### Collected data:
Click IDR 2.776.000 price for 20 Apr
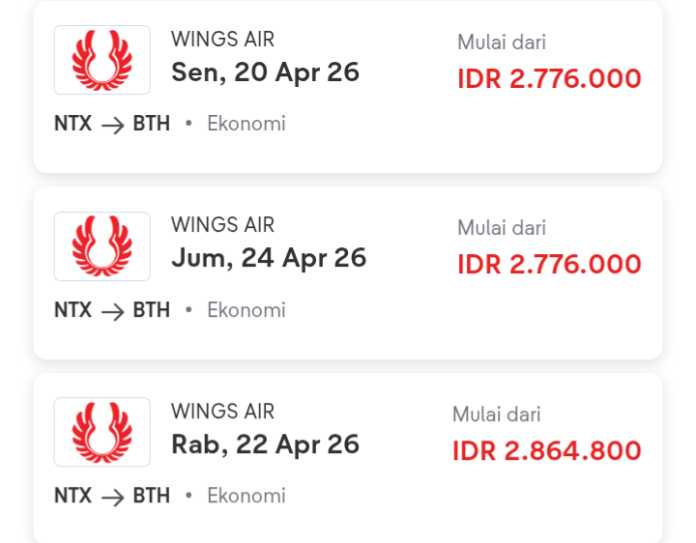The height and width of the screenshot is (543, 696). [549, 79]
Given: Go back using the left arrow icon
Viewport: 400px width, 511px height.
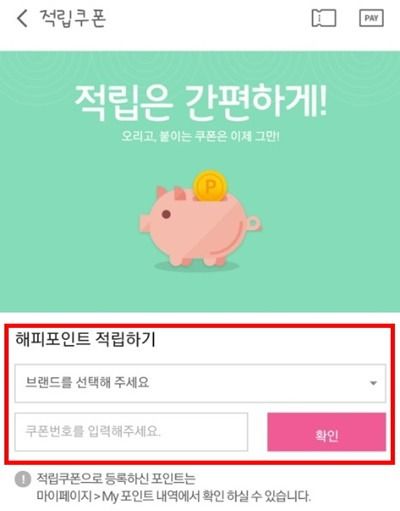Looking at the screenshot, I should (x=22, y=18).
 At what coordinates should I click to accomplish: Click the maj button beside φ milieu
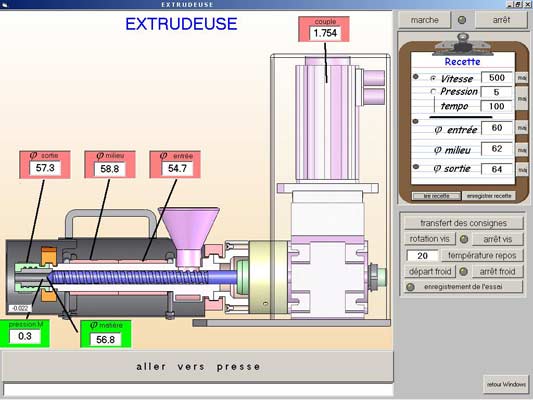(x=522, y=150)
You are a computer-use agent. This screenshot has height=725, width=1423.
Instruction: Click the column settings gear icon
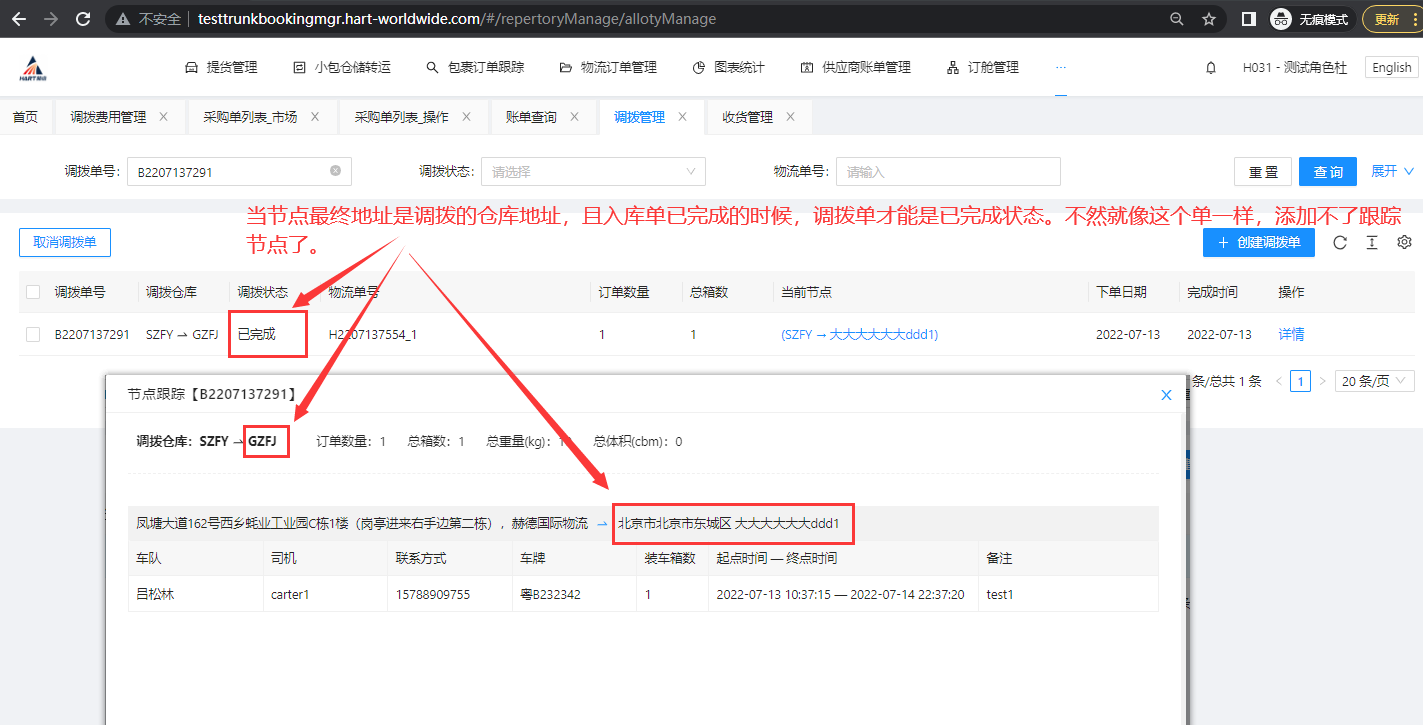(1404, 242)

### STATED PROBLEM:
Count the lines in the material above that contain the string "Click", and give only that number.

### COMPLETE ANSWER:
3